Question

A binary star is a system of two stars moving around the centre of inertia of the system due to mutual gravitational force. If the total mass of two stars = $M_0$ and the period of revolution is T. Find the distance in km between stars? (Take $GM_0 = 8 \times 10^6$ and $T = 2\pi \times 10^3$ seconds).

Answer 1

20

Answer 2

The distance between the two stars in a binary system is related to the total mass $M_0$ and the period of revolution T by the formula derived from Kepler's third law for binary systems: $r^3 = \frac{G M_0 T^2}{(2\pi)^2}$ or $r = \left( \frac{G M_0 T^2}{4\pi^2} \right)^{1/3} = \left( G M_0 \left( \frac{T}{2\pi} \right)^2 \right)^{1/3}$

We are given the values: $GM_0 = 8 \times 10^6$ $T = 2\pi \times 10^3$ seconds

Substitute these values into the formula: $r = \left( (8 \times 10^6) \left( \frac{2\pi \times 10^3}{2\pi} \right)^2 \right)^{1/3}$ $r = \left( 8 \times 10^6 \times (10^3)^2 \right)^{1/3}$ $r = \left( 8 \times 10^6 \times 10^6 \right)^{1/3}$ $r = \left( 8 \times 10^{12} \right)^{1/3}$ $r = (8)^{1/3} \times (10^{12})^{1/3}$ $r = 2 \times 10^{12/3}$ $r = 2 \times 10^4$ meters

The question asks for the distance in kilometers.

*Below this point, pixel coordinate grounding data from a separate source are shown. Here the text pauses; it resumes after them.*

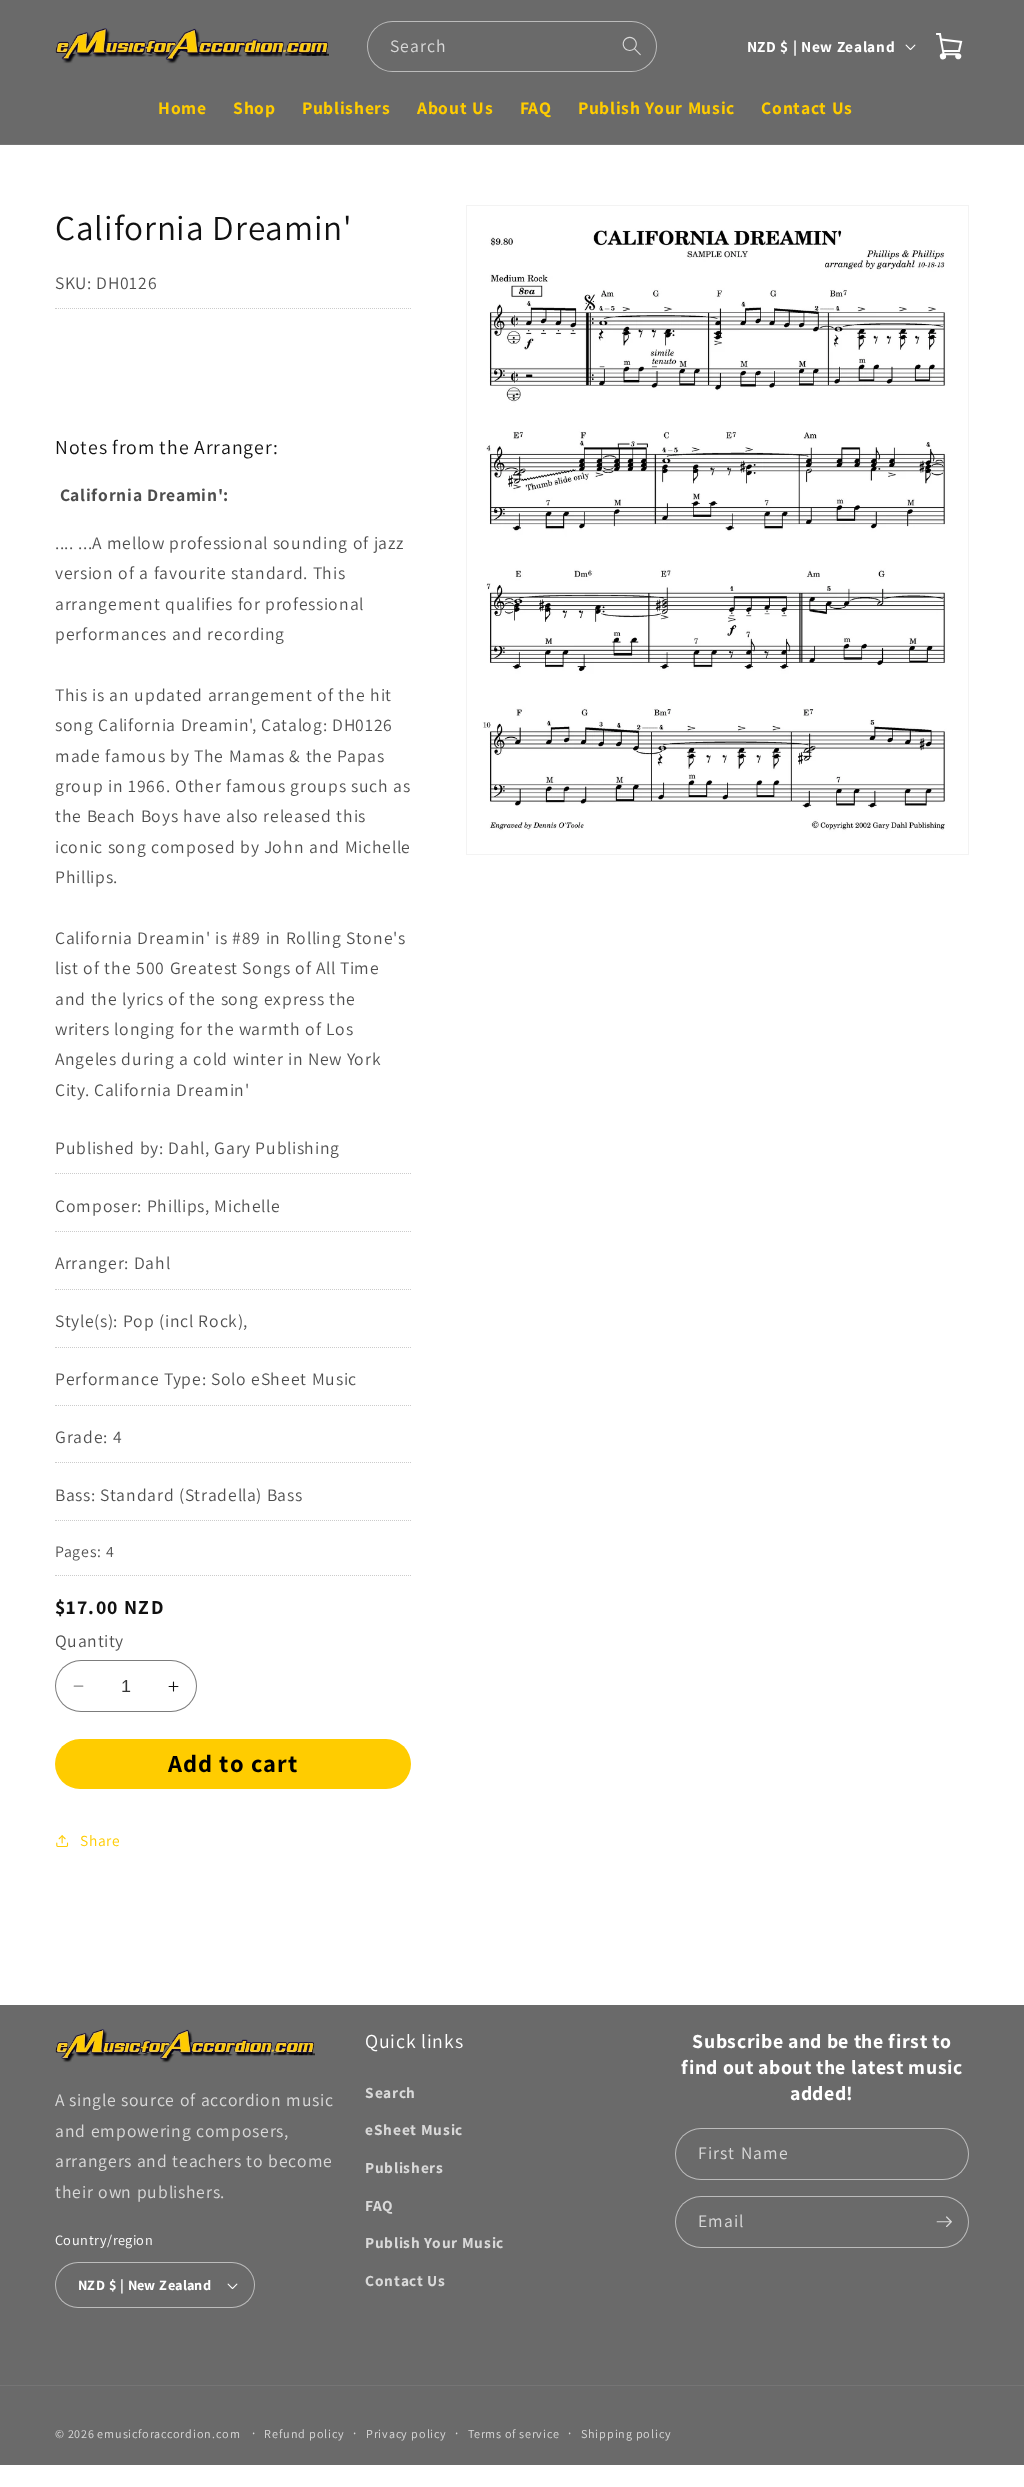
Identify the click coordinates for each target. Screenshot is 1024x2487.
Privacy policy (406, 2433)
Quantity (89, 1640)
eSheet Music (414, 2129)
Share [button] (100, 1840)
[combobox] (512, 47)
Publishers (404, 2167)
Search (390, 2092)
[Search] (632, 46)
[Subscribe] (944, 2222)
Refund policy (304, 2433)
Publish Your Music (434, 2242)
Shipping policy (626, 2433)
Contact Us (405, 2280)
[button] (949, 46)
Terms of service (513, 2433)
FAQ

Convert meters to kilometers: $r_{km} = r_m / 1000$ $r_{km} = \frac{2 \times 10^4 \text{ m}}{10^3 \text{ m/km}}$ $r_{km} = 2 \times 10^{4-3} \text{ km}$ $r_{km} = 2 \times 10^1 \text{ km}$ $r_{km} = 20 \text{ km}$

The distance between the stars is 20 km.